## YOUR TASK
Leaving nothing out, set down all the data exactly.

____________

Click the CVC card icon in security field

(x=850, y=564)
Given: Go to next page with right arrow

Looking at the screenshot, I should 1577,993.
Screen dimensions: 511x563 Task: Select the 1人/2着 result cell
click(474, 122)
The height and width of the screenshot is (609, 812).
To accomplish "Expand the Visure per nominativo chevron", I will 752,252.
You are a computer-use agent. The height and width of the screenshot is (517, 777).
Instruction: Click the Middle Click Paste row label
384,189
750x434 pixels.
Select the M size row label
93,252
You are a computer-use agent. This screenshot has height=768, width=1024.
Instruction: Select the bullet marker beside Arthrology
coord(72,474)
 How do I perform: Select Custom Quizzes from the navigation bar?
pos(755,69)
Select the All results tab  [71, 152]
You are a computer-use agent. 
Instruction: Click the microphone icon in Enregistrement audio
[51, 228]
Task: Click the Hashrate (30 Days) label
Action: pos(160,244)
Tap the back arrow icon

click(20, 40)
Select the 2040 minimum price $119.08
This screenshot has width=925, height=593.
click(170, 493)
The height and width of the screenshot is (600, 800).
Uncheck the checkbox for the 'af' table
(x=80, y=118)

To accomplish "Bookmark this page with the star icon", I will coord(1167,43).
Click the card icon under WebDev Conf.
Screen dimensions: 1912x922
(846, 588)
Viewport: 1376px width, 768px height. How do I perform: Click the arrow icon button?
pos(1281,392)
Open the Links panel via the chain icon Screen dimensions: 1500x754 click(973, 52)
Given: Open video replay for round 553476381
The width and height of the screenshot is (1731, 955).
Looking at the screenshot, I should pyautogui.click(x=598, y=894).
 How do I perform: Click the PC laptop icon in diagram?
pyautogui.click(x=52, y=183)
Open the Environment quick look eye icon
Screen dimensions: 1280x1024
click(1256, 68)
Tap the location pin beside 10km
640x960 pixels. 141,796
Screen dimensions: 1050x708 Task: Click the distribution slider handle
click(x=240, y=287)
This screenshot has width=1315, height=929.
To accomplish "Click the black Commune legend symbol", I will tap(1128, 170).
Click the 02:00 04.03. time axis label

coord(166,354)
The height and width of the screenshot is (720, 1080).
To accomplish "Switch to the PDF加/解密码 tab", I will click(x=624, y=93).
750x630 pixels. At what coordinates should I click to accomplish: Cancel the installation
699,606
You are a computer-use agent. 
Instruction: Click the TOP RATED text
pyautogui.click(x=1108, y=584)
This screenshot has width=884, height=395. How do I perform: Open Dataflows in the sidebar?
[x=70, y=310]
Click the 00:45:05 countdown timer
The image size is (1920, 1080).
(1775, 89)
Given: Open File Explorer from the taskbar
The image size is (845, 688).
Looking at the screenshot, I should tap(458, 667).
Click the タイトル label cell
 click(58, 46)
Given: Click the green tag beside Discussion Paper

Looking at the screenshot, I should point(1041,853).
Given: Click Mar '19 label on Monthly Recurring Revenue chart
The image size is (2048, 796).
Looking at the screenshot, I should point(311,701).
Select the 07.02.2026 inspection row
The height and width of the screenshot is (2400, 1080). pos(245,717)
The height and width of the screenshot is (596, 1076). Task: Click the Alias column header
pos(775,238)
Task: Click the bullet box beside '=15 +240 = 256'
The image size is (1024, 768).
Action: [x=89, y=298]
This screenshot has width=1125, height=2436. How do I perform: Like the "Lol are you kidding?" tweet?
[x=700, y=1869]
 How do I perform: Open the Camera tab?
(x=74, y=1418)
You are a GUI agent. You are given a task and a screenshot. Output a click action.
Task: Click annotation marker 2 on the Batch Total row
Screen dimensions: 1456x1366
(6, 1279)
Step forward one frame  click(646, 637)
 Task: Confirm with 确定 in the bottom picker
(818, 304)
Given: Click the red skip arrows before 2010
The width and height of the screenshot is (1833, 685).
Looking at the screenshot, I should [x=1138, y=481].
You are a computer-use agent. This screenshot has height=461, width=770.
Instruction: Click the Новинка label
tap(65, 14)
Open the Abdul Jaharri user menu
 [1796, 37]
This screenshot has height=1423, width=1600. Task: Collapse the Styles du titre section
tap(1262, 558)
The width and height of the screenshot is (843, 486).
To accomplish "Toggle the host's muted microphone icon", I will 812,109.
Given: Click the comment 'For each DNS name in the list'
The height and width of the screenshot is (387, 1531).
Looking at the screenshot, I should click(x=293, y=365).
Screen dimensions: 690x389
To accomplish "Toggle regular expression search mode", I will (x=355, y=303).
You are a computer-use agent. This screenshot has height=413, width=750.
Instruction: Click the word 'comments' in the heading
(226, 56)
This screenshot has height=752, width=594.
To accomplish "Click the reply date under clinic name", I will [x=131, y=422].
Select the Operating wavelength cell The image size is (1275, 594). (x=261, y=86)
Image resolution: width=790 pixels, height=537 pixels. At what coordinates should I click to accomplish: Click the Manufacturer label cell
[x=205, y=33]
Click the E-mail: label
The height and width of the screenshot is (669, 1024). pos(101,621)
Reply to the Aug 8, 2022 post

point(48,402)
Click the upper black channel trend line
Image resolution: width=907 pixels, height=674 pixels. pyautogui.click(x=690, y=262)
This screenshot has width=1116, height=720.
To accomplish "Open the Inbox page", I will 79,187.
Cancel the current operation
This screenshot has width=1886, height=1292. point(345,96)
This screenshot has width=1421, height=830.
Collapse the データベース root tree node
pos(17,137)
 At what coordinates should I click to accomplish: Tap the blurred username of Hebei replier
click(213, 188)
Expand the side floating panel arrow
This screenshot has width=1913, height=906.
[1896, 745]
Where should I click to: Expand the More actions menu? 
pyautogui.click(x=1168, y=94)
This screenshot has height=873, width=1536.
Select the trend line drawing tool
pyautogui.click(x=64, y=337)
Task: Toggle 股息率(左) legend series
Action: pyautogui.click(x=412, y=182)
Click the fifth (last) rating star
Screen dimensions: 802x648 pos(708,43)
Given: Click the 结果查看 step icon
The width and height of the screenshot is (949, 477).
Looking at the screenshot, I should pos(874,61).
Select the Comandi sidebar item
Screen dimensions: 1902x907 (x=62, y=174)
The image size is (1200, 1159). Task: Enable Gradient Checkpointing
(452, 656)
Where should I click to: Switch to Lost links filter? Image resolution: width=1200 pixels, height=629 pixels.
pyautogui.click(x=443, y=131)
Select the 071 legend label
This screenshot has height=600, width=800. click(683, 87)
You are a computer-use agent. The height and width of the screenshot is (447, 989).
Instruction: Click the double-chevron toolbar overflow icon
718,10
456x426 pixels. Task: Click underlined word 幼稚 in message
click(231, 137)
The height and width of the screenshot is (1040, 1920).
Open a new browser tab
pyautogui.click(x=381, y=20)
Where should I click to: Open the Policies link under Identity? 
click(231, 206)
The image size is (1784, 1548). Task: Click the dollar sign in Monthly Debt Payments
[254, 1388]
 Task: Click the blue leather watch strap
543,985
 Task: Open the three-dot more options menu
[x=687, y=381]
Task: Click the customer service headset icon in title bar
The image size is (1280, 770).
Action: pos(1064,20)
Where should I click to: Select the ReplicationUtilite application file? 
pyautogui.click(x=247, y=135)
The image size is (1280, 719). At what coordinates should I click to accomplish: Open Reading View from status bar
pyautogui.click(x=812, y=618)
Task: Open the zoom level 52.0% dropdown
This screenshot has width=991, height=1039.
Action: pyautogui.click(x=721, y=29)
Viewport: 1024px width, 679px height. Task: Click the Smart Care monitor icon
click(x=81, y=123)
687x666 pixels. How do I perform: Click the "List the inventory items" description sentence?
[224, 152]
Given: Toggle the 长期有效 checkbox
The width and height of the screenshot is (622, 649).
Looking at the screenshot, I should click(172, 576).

____________

## EXPECTED ANSWER
Click the CVC card icon in security field

(x=850, y=564)
Given: Go to next page with right arrow

Looking at the screenshot, I should 1577,993.
Screen dimensions: 511x563 Task: Select the 1人/2着 result cell
click(474, 122)
The height and width of the screenshot is (609, 812).
To accomplish "Expand the Visure per nominativo chevron", I will 752,252.
You are a computer-use agent. The height and width of the screenshot is (517, 777).
Instruction: Click the Middle Click Paste row label
384,189
750x434 pixels.
Select the M size row label
93,252
You are a computer-use agent. This screenshot has height=768, width=1024.
Instruction: Select the bullet marker beside Arthrology
coord(72,474)
 How do I perform: Select Custom Quizzes from the navigation bar?
pos(755,69)
Select the All results tab  [71, 152]
You are a computer-use agent. 
Instruction: Click the microphone icon in Enregistrement audio
[51, 228]
Task: Click the Hashrate (30 Days) label
Action: pos(160,244)
Tap the back arrow icon

click(20, 40)
Select the 2040 minimum price $119.08
This screenshot has width=925, height=593.
click(170, 493)
The height and width of the screenshot is (600, 800).
Uncheck the checkbox for the 'af' table
(x=80, y=118)

To accomplish "Bookmark this page with the star icon", I will coord(1167,43).
Click the card icon under WebDev Conf.
Screen dimensions: 1912x922
(846, 588)
Viewport: 1376px width, 768px height. How do I perform: Click the arrow icon button?
pos(1281,392)
Open the Links panel via the chain icon Screen dimensions: 1500x754 click(973, 52)
Given: Open video replay for round 553476381
The width and height of the screenshot is (1731, 955).
Looking at the screenshot, I should pyautogui.click(x=598, y=894).
 How do I perform: Click the PC laptop icon in diagram?
pyautogui.click(x=52, y=183)
Open the Environment quick look eye icon
Screen dimensions: 1280x1024
click(1256, 68)
Tap the location pin beside 10km
640x960 pixels. 141,796
Screen dimensions: 1050x708 Task: Click the distribution slider handle
click(x=240, y=287)
This screenshot has width=1315, height=929.
To accomplish "Click the black Commune legend symbol", I will tap(1128, 170).
Click the 02:00 04.03. time axis label

coord(166,354)
The height and width of the screenshot is (720, 1080).
To accomplish "Switch to the PDF加/解密码 tab", I will click(x=624, y=93).
750x630 pixels. At what coordinates should I click to accomplish: Cancel the installation
699,606
You are a computer-use agent. 
Instruction: Click the TOP RATED text
pyautogui.click(x=1108, y=584)
This screenshot has width=884, height=395. How do I perform: Open Dataflows in the sidebar?
[x=70, y=310]
Click the 00:45:05 countdown timer
The image size is (1920, 1080).
(1775, 89)
Given: Open File Explorer from the taskbar
The image size is (845, 688).
Looking at the screenshot, I should tap(458, 667).
Click the タイトル label cell
 click(58, 46)
Given: Click the green tag beside Discussion Paper

Looking at the screenshot, I should point(1041,853).
Given: Click Mar '19 label on Monthly Recurring Revenue chart
The image size is (2048, 796).
Looking at the screenshot, I should point(311,701).
Select the 07.02.2026 inspection row
The height and width of the screenshot is (2400, 1080). pos(245,717)
The height and width of the screenshot is (596, 1076). Task: Click the Alias column header
pos(775,238)
Task: Click the bullet box beside '=15 +240 = 256'
The image size is (1024, 768).
Action: [x=89, y=298]
This screenshot has width=1125, height=2436. How do I perform: Like the "Lol are you kidding?" tweet?
[x=700, y=1869]
 How do I perform: Open the Camera tab?
(x=74, y=1418)
You are a GUI agent. You are given a task and a screenshot. Output a click action.
Task: Click annotation marker 2 on the Batch Total row
Screen dimensions: 1456x1366
(6, 1279)
Step forward one frame  click(646, 637)
 Task: Confirm with 确定 in the bottom picker
(818, 304)
Given: Click the red skip arrows before 2010
The width and height of the screenshot is (1833, 685).
Looking at the screenshot, I should [x=1138, y=481].
You are a computer-use agent. This screenshot has height=461, width=770.
Instruction: Click the Новинка label
tap(65, 14)
Open the Abdul Jaharri user menu
 [1796, 37]
This screenshot has height=1423, width=1600. Task: Collapse the Styles du titre section
tap(1262, 558)
The width and height of the screenshot is (843, 486).
To accomplish "Toggle the host's muted microphone icon", I will 812,109.
Given: Click the comment 'For each DNS name in the list'
The height and width of the screenshot is (387, 1531).
Looking at the screenshot, I should click(x=293, y=365).
Screen dimensions: 690x389
To accomplish "Toggle regular expression search mode", I will (x=355, y=303).
You are a computer-use agent. This screenshot has height=413, width=750.
Instruction: Click the word 'comments' in the heading
(226, 56)
This screenshot has height=752, width=594.
To accomplish "Click the reply date under clinic name", I will [x=131, y=422].
Select the Operating wavelength cell The image size is (1275, 594). (x=261, y=86)
Image resolution: width=790 pixels, height=537 pixels. At what coordinates should I click to accomplish: Click the Manufacturer label cell
[x=205, y=33]
Click the E-mail: label
The height and width of the screenshot is (669, 1024). pos(101,621)
Reply to the Aug 8, 2022 post

point(48,402)
Click the upper black channel trend line
Image resolution: width=907 pixels, height=674 pixels. pyautogui.click(x=690, y=262)
This screenshot has width=1116, height=720.
To accomplish "Open the Inbox page", I will 79,187.
Cancel the current operation
This screenshot has width=1886, height=1292. point(345,96)
This screenshot has width=1421, height=830.
Collapse the データベース root tree node
pos(17,137)
 At what coordinates should I click to accomplish: Tap the blurred username of Hebei replier
click(213, 188)
Expand the side floating panel arrow
This screenshot has width=1913, height=906.
[1896, 745]
Where should I click to: Expand the More actions menu? 
pyautogui.click(x=1168, y=94)
This screenshot has height=873, width=1536.
Select the trend line drawing tool
pyautogui.click(x=64, y=337)
Task: Toggle 股息率(左) legend series
Action: pyautogui.click(x=412, y=182)
Click the fifth (last) rating star
Screen dimensions: 802x648 pos(708,43)
Given: Click the 结果查看 step icon
The width and height of the screenshot is (949, 477).
Looking at the screenshot, I should pos(874,61).
Select the Comandi sidebar item
Screen dimensions: 1902x907 (x=62, y=174)
The image size is (1200, 1159). Task: Enable Gradient Checkpointing
(452, 656)
Where should I click to: Switch to Lost links filter? Image resolution: width=1200 pixels, height=629 pixels.
pyautogui.click(x=443, y=131)
Select the 071 legend label
This screenshot has height=600, width=800. click(683, 87)
You are a computer-use agent. The height and width of the screenshot is (447, 989).
Instruction: Click the double-chevron toolbar overflow icon
718,10
456x426 pixels. Task: Click underlined word 幼稚 in message
click(231, 137)
The height and width of the screenshot is (1040, 1920).
Open a new browser tab
pyautogui.click(x=381, y=20)
Where should I click to: Open the Policies link under Identity? 
click(231, 206)
The image size is (1784, 1548). Task: Click the dollar sign in Monthly Debt Payments
[254, 1388]
 Task: Click the blue leather watch strap
543,985
 Task: Open the three-dot more options menu
[x=687, y=381]
Task: Click the customer service headset icon in title bar
The image size is (1280, 770).
Action: pos(1064,20)
Where should I click to: Select the ReplicationUtilite application file? 
pyautogui.click(x=247, y=135)
The image size is (1280, 719). At what coordinates should I click to accomplish: Open Reading View from status bar
pyautogui.click(x=812, y=618)
Task: Open the zoom level 52.0% dropdown
This screenshot has width=991, height=1039.
Action: pyautogui.click(x=721, y=29)
Viewport: 1024px width, 679px height. Task: Click the Smart Care monitor icon
click(x=81, y=123)
687x666 pixels. How do I perform: Click the "List the inventory items" description sentence?
[224, 152]
Given: Toggle the 长期有效 checkbox
The width and height of the screenshot is (622, 649).
Looking at the screenshot, I should click(172, 576).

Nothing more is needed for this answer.